1) Age: 16–85 years old, irrespective of sex;
2) Final diagnosis by spine magnetic resonance (MR) imaging;
3) Cervical and thoracic fracture dislocation or without fracture dislocation but combined with spinal cord injury;
4) No other injury involving life, injury severity score < 1618;
5) Receiving surgical decompression
1) History of mental illness and metal allergy;
2) Long-term alcohol abuse and drug abuse;
3) Did not agree to participate in this trial/the legal representative of the patient refuses to sign informed consent;
4) Poor compliance, could not be followed up as required
A total of 249 patients met all inclusion criteria and were included in the study from June 1, 2016, to June 1, 2020. At the same time, we retrospectively included patients with acute SCI at Tianjin Binhai Hospital from June 1, 2016, to June 1, 2020, as the validation sample set. The inclusion and exclusion criteria and data collection were consistent with the prospective study.
The determination of our predictor variables were based on four main principles: 1) the literature proves that the selected variables are related to the patient's functional outcome; 2) the selected variables are easy to obtain in clinical work; 3) the selected variables have good reliability among doctors; 4) the selected variables cover the three aspects including patient's clinical characteristics, MR imaging and treatment plan. Based on these four principles, we identified a total of 6 predictors with three aspects: 1) clinical characteristics, including age, American Spinal Injury Association (ASIA) Impairment Scale (AIS) at admission, level of injury and baseline ASIA motor
score (AMS); 2) MR imaging, mainly including Brain and Spinal Injury Center (BASIC) score; 3) surgical timing, specifically comparing whether surgical decompression was received within 24 hours or not (Table 1A). All six predictors have demonstrated prognostic significance in relation to long-term functional outcome after SCI6,7,10-14,19-21. A professional orthopedic surgeon conducted physical examinations to identify the patients’ neurologic level of injury, AMS and AIS at admission. MR imaging was the earliest recorded MR result for patients. The MR imaging examinations were performed with a 1.5-Tesla MR scanner (Signa CV/I, GE Healthcare, Milwaukee, WI). We assessed sagittal T2 FSE, sagittal T1, and axial T2 FSE sequences to calculate the BASIC score. Two authors individually and independently assessed the imaging data twice to eliminate intra- and inter-observer bias. The timing of the operation was to truthfully record the time between injury and the operation.
Outcome and follow-up
We assessed the SCIM score at 1 year after the operation as the functional outcome index. The SCIM score is composed of 19 items, with three main domains (Table 1B): self-care (six items, scores range from 0–20); respiration and sphincter management (four items, scores range from 0–40); and mobility (nine items, scores range from 0–40). The SCIM score was first proposed by Cate et al. in 199722 and has now been revised in a third edition23. An international multicenter study found that SCIM has good reliability, validity and practicability in people with SCI24 and is superior to FIM25.

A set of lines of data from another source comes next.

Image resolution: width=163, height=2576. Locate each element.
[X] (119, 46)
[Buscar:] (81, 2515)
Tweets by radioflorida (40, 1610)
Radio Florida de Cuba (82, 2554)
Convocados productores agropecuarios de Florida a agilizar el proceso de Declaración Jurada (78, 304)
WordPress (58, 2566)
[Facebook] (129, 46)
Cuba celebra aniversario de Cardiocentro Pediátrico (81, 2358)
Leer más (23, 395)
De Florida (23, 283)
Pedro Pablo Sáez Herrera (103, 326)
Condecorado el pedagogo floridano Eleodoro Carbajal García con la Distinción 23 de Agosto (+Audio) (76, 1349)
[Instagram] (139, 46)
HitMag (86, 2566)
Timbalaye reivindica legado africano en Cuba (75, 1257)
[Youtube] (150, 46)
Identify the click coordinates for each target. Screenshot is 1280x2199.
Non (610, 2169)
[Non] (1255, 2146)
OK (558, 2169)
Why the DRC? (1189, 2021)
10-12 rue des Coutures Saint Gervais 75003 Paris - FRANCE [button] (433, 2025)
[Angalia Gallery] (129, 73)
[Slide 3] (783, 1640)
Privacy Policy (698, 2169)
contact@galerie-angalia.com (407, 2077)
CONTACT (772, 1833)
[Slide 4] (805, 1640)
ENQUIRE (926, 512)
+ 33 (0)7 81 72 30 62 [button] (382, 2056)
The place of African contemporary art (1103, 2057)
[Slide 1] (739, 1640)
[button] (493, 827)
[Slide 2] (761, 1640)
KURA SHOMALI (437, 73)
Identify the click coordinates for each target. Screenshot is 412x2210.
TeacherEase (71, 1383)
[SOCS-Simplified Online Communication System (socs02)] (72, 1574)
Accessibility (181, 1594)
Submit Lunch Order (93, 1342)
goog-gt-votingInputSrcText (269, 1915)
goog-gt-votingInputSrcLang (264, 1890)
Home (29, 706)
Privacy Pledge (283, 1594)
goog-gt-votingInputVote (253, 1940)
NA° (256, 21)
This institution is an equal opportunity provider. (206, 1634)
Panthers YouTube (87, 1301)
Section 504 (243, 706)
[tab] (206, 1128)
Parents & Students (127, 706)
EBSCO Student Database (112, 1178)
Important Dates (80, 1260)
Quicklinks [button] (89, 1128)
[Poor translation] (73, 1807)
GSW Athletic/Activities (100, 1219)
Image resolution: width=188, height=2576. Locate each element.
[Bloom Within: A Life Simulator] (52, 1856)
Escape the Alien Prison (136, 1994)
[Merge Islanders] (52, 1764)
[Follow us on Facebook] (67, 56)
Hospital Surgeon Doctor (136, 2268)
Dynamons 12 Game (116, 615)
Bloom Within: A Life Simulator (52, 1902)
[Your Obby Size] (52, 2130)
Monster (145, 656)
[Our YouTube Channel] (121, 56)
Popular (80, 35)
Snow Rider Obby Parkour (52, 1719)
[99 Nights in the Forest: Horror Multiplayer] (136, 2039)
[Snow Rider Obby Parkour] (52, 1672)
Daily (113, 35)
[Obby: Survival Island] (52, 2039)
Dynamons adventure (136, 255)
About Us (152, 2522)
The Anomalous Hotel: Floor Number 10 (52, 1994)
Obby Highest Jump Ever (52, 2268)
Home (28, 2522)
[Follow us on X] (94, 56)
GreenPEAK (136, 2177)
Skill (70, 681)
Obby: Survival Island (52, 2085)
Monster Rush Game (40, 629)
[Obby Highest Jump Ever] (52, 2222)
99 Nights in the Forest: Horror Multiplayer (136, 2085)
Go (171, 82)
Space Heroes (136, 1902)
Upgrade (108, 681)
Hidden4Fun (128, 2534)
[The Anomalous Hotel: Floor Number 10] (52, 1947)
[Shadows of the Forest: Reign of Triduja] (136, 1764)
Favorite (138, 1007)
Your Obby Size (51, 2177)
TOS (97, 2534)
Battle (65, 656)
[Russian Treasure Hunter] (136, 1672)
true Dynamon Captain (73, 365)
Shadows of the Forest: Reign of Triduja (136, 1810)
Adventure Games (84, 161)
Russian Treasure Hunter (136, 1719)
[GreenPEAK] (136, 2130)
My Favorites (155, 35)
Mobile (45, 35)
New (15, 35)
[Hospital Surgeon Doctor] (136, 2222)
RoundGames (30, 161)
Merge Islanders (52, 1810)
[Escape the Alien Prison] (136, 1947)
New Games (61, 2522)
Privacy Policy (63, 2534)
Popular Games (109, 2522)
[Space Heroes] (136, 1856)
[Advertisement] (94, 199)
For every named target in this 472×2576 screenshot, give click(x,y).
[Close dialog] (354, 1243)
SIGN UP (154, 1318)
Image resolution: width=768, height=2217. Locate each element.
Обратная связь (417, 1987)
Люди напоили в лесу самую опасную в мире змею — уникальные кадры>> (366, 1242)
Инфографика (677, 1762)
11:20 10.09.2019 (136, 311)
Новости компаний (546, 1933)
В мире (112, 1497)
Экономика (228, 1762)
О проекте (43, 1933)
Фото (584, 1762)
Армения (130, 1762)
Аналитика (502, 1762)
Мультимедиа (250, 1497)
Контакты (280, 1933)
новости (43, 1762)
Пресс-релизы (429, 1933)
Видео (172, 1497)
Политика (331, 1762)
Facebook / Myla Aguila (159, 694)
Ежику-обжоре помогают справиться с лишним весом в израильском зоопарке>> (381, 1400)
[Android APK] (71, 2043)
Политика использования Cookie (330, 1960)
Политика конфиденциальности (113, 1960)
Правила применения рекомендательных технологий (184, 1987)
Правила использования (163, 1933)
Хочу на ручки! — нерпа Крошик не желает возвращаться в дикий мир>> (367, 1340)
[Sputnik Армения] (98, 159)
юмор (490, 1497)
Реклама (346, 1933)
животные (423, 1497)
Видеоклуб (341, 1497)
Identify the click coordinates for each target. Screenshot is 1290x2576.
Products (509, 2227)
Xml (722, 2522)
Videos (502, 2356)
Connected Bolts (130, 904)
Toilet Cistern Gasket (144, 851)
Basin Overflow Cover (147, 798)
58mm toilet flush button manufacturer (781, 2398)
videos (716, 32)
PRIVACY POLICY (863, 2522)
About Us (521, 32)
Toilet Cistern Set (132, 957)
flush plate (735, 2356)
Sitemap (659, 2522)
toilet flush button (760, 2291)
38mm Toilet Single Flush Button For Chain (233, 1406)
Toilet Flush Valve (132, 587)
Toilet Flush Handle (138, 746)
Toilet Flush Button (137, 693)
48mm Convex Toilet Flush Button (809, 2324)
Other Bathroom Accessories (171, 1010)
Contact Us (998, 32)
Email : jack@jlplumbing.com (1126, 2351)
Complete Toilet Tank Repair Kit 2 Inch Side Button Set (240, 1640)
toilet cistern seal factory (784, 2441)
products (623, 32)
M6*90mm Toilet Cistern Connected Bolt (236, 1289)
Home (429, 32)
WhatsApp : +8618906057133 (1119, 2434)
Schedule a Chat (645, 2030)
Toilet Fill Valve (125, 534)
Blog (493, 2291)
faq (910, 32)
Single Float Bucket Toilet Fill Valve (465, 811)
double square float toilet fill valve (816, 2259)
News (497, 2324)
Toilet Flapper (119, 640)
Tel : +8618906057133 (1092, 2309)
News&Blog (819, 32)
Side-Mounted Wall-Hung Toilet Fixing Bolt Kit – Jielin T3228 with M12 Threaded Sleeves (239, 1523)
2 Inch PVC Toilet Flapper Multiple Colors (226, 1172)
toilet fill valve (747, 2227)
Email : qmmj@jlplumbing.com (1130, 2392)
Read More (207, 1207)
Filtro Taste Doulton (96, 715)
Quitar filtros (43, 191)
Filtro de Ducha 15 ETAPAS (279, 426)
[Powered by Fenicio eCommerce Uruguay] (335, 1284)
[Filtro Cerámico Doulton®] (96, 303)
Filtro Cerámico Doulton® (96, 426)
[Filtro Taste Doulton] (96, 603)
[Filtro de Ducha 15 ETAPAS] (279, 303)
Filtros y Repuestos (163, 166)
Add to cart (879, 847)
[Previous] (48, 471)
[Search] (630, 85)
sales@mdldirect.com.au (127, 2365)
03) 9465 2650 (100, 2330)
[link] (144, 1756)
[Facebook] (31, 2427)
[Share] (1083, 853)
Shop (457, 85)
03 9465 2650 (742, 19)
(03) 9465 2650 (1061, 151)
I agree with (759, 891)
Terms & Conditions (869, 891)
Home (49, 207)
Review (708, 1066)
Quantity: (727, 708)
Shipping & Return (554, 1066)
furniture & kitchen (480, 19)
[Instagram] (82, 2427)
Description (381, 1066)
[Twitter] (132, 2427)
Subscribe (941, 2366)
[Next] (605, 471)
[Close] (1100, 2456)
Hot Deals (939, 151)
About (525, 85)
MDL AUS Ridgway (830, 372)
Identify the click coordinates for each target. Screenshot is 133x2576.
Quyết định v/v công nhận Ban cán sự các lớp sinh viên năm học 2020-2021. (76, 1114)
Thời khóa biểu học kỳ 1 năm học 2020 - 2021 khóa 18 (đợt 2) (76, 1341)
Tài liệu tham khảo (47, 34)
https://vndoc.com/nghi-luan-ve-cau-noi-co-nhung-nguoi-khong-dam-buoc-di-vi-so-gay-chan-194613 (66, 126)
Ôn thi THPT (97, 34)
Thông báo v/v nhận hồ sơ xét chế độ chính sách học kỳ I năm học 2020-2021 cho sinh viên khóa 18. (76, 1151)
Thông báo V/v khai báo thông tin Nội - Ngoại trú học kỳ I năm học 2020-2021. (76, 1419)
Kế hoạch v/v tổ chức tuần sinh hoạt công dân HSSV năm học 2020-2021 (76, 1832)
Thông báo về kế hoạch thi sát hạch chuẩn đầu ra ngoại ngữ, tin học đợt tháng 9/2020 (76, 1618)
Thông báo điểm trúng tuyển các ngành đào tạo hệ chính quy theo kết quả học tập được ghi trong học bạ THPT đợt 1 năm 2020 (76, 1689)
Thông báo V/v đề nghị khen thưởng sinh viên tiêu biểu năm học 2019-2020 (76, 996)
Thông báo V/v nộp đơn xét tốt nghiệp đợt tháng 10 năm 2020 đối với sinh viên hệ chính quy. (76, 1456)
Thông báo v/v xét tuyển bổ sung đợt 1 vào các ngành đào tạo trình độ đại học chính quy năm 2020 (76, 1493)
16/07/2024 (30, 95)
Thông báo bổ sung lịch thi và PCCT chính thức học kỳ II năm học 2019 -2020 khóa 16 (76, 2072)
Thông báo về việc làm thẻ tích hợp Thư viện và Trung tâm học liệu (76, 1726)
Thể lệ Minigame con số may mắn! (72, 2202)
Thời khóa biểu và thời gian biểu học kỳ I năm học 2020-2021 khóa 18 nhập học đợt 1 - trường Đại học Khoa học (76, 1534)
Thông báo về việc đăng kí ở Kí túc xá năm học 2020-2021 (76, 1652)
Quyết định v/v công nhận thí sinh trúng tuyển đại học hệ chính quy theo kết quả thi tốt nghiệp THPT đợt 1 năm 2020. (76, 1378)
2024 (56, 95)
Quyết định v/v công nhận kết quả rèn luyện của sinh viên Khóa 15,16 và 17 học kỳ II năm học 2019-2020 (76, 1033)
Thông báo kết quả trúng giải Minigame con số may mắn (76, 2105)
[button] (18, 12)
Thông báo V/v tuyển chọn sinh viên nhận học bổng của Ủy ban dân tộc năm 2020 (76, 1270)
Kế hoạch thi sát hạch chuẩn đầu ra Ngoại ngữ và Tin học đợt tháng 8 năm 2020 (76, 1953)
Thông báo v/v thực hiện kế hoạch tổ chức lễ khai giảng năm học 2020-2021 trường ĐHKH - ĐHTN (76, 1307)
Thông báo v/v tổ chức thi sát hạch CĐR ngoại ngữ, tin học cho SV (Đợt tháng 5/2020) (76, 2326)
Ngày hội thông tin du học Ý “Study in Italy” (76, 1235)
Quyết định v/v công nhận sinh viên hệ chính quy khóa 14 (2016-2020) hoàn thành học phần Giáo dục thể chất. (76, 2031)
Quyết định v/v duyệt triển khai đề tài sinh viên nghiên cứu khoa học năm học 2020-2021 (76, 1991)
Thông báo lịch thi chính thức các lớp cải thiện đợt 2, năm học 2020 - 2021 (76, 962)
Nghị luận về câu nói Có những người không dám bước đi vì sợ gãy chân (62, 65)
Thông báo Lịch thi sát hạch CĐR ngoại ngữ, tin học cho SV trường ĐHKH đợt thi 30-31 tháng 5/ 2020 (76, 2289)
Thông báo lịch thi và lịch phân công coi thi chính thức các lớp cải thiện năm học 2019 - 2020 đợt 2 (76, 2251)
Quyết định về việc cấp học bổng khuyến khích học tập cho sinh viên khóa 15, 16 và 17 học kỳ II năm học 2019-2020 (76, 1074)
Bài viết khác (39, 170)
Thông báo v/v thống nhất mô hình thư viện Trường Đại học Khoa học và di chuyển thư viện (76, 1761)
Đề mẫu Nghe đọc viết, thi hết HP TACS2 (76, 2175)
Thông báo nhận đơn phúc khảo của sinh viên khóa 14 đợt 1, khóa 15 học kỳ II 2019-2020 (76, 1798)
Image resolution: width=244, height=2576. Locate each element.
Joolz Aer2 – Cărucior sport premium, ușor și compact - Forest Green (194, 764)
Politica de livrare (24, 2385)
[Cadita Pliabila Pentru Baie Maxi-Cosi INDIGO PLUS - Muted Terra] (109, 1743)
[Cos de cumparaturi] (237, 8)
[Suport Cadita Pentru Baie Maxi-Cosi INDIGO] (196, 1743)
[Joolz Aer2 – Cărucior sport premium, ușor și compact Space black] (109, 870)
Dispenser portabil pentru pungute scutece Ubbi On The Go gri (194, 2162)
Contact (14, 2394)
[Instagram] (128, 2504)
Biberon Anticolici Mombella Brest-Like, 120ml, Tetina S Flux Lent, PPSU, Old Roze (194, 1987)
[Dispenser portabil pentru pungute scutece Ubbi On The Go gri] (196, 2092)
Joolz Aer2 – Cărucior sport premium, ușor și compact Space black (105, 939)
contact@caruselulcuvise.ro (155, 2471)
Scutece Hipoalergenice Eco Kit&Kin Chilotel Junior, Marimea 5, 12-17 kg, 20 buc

XGBoost builds a nonlinear regression prediction model through the method of boosting integrated learning. Compared with other boosting ensemble learning, XGBoost can be used to construct predictive models more efficiently and accurately by performing second-order Taylor expansion, regularization term, and optimizing greedy algorithms on the objective function. We implemented XGBoost through Python 3.9. Since our sample data are relatively small, we choose n_estimators=10000 (CART) in the XGBoost prediction model. A paired-sample T test was used to test the accuracy of the prediction set by IBM SPSS Statistics for Windows, version 26.0 (IBMCorp., Armonk, N.Y., USA).